Editorial: The scale problem

A user outside USGS asked:
The only place where the word "scale" is mentioned in the standard that I could find is in the data quality section under the list of sources of the data. For a source you can specify the source's scale denominator. However, there doesn't seem to be any place that covers the scale of the dataset itself. The scale of the source data may not be appropriate because the original data was generalized, for example. Also, the scale of the data isn't really absolute.

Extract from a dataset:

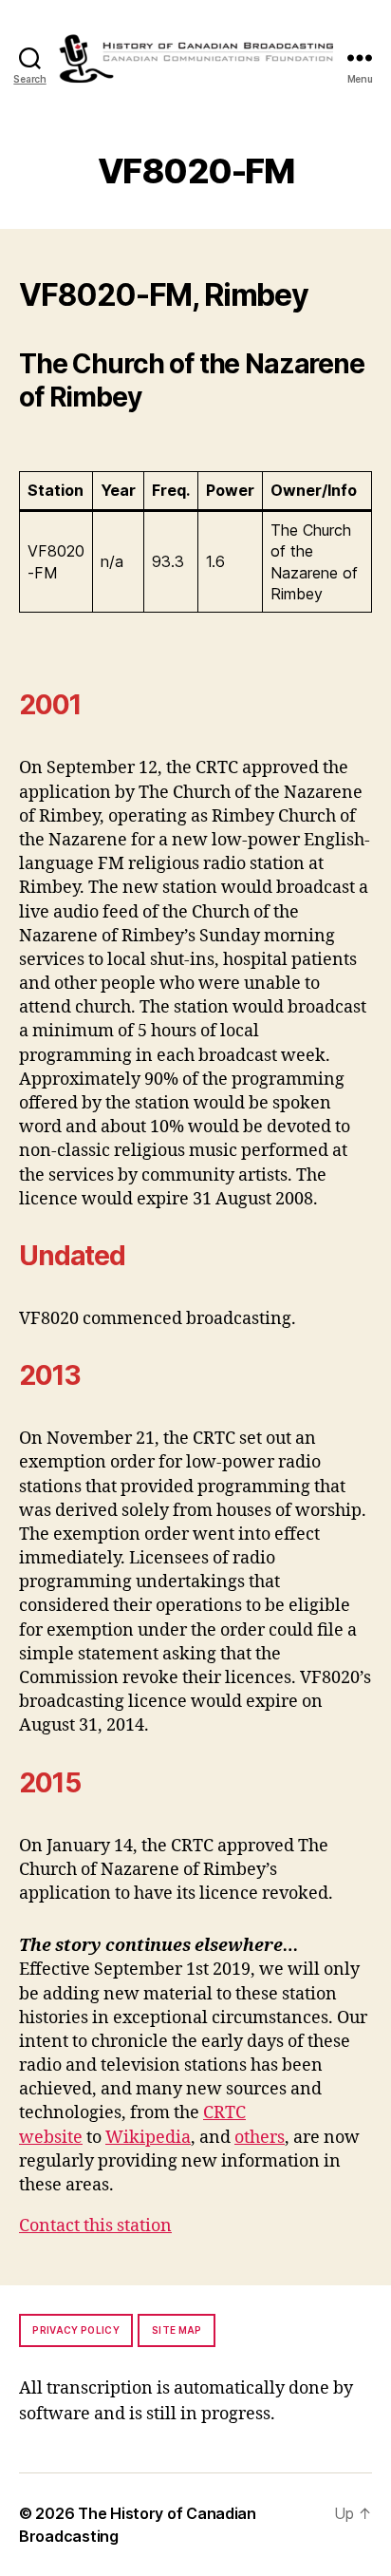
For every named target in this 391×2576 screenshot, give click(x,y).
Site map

Reply by Peter Schweitzer on 28 July 2000:

Scale is one of the bugaboos of GI science. From a mathematical point of view one can argue that scale doesn't exist, and shouldn't be used. The problem is that people do use scale, and they find it helpful to speak of scale as a numerical quantity (although arguably they don't do arithmetic with the numbers). So people say "this is a 1:100k data set" or something like that. I think that when the FGDC standard was devised, the people involved recognized that scale isn't well defined for the digital products but that it is a recognizable characteristic of printed maps that were digitized. So scale appears in Source_Information but not in Identification_Information or Spatial_Reference_Information.

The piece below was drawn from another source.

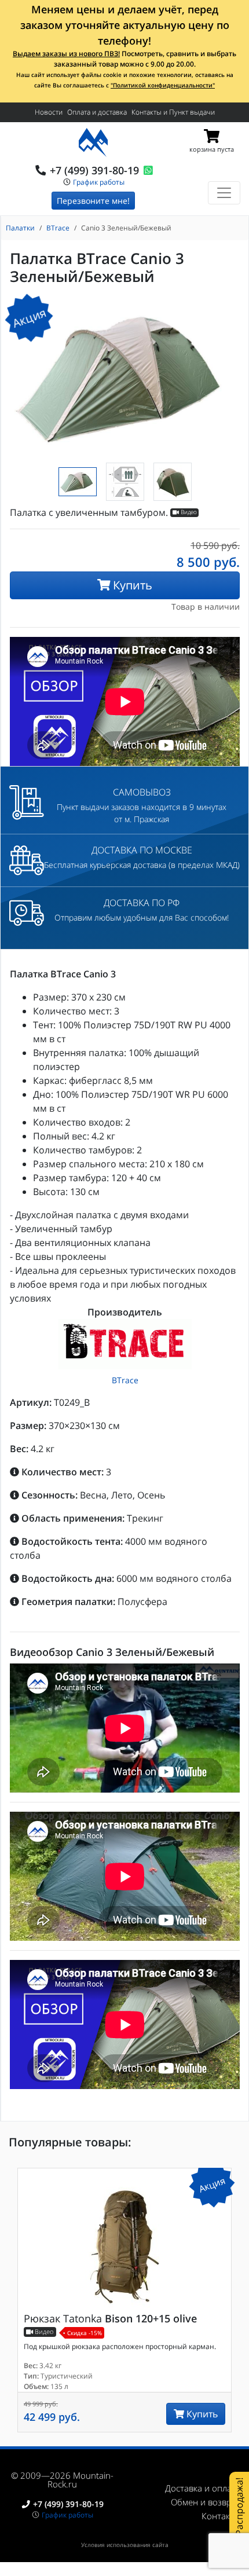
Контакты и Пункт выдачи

I believe the fundamental problem is actually entwined in the relationship between accuracy and precision. Without some statistical estimate of variability, accuracy and precision are hard to separate. Thinking of a geologic map written on a 1:24k, 7.5' topo quad, there are several different sources of error. The map itself is an abstraction of real topography, and the geologic features I write onto the map are positioned relative to the map's version of the area. Furthermore, I mark the map with a pencil or pen of a particular size, which usually matches the thickness of the printed lines on the map. How can the inevitable errors in position be calculated as a single number, since they have multiple causes, and those causes vary across the extent of the map?

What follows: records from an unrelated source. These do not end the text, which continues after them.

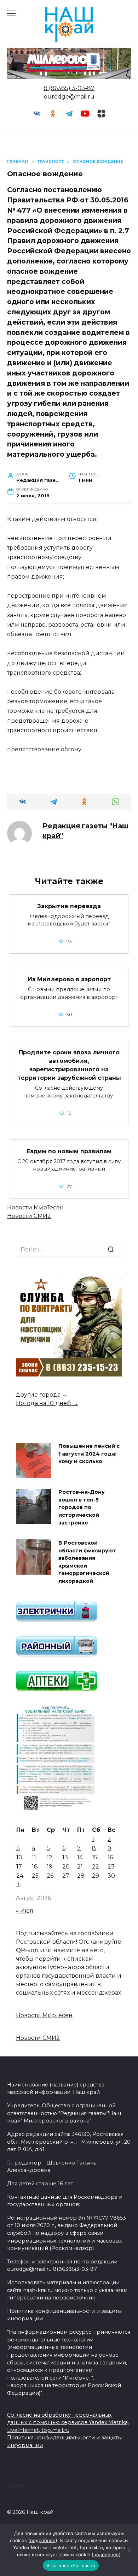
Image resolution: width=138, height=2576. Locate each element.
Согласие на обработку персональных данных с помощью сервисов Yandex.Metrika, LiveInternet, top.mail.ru (68, 2422)
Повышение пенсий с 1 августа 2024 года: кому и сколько (89, 1454)
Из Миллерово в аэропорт (69, 979)
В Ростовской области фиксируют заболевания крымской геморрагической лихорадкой (87, 1562)
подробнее (43, 2540)
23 (111, 1866)
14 (80, 1857)
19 (49, 1866)
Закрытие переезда (69, 905)
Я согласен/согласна (70, 2565)
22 (95, 1866)
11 (34, 1857)
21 (80, 1866)
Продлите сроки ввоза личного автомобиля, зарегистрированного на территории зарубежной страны (69, 1065)
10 (19, 1857)
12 (49, 1857)
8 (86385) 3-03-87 (69, 88)
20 (66, 1866)
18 (35, 1866)
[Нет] (129, 2550)
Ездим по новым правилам (69, 1151)
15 (94, 1857)
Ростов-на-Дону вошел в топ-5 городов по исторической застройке (81, 1507)
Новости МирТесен (35, 1207)
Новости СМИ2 (29, 1216)
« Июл (24, 1910)
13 (65, 1857)
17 (19, 1866)
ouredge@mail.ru (69, 96)
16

I conclude that scale in this sense is better seen as a classification of the map data according to the general degree of detail shown, and that it is assigned by the map's author. This more general notion of scale is best written into the text of the abstract or even the title. Another place to put it is Citation:Other_Citation_Details. You could create an extension for it, but as your analysis shows, there are several different ways to think about it, a single number indicating the overall level of detail, or a range indicating that data "at other scales" might be combined with these data. Either way the quantity serves as part of an admonition by the producer that the user not mix data of different degrees of detail without being aware of those differences. I see some people putting admonitions of this sort into Use_Constraints. I prefer to see Use_Constraints used for licensing and other legal restrictions on, for example, redistribution. And I find such admonitions typically a little preachy and condescending.

The quantitative elements that specify spatial resolution aren't much help, since no two people fill them out the same way (thinking of Latitude and Longitude Resolution for geographic projections, and Abscissa and Ordinate Resolution for planar map projections). I now tell people that they should omit these elements if they have trouble filling them out.

Precision by itself doesn't answer the questions that one might pose regarding the detail of the data, and accuracy is hard to describe. The problem with real accuracy estimates is that if we knew the data were off, we'd fix them. So accuracy statements tend to only say what the producer did to try to check the data, not how far off the data are from reality. Also measures of both accuracy and precision tend to vary across the map extent, so they might be better seen as feature-level metadata (i.e. part of the data model and varying point-by-point, line-by-line, etc.)